<<<<

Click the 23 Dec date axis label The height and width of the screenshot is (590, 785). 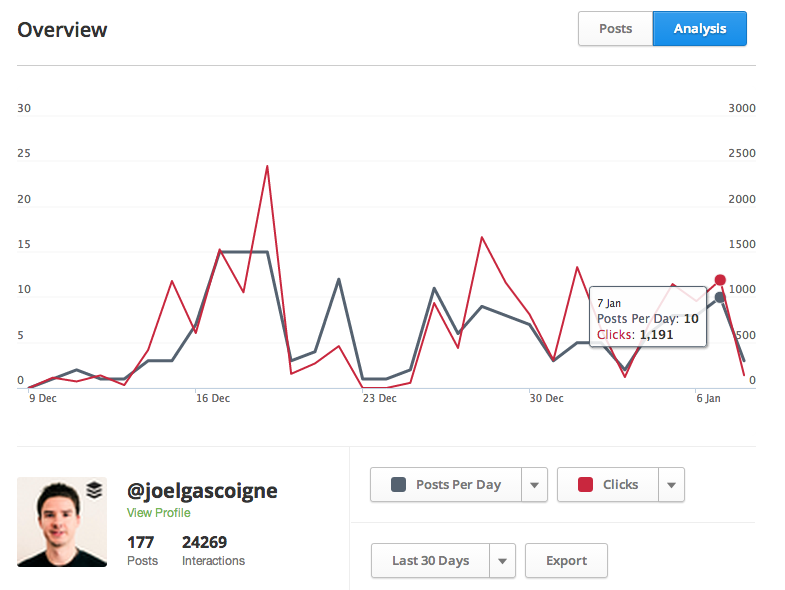pos(379,398)
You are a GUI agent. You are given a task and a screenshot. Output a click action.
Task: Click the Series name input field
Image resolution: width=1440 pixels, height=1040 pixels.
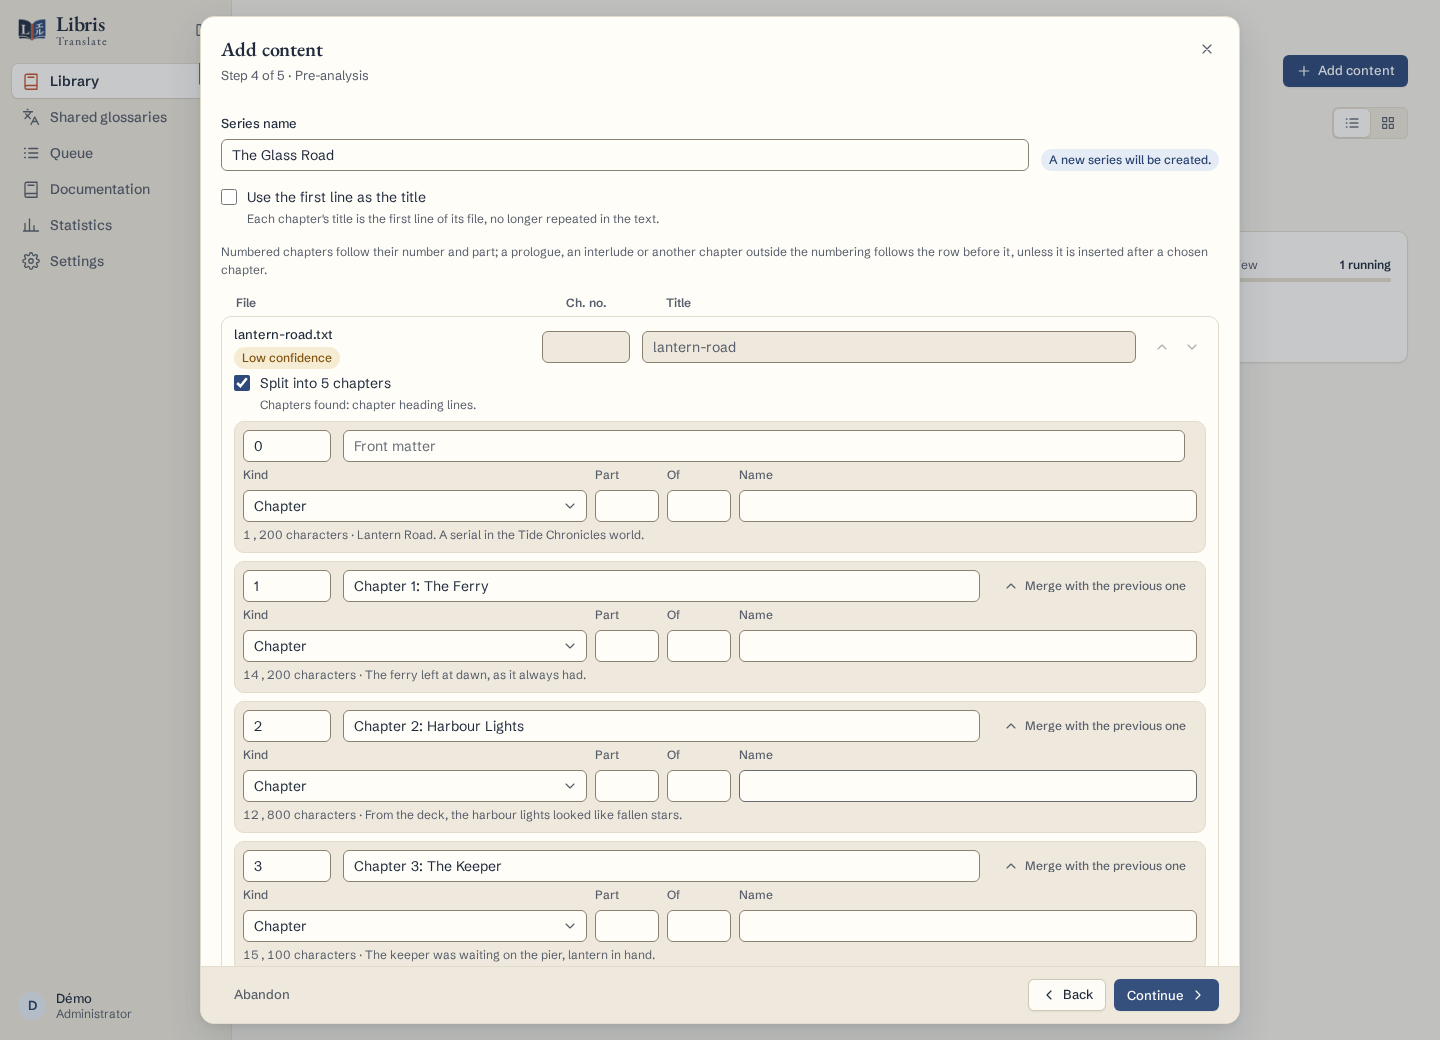coord(625,155)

>>>>

→ EXERCISE GOAL: Beginning with the line that holds "Task: Click the Series name input field", output each line to the end of the material above, exactly, omitting the pictures.

→ EXERCISE RESULT:
Task: Click the Series name input field
Image resolution: width=1440 pixels, height=1040 pixels.
coord(625,155)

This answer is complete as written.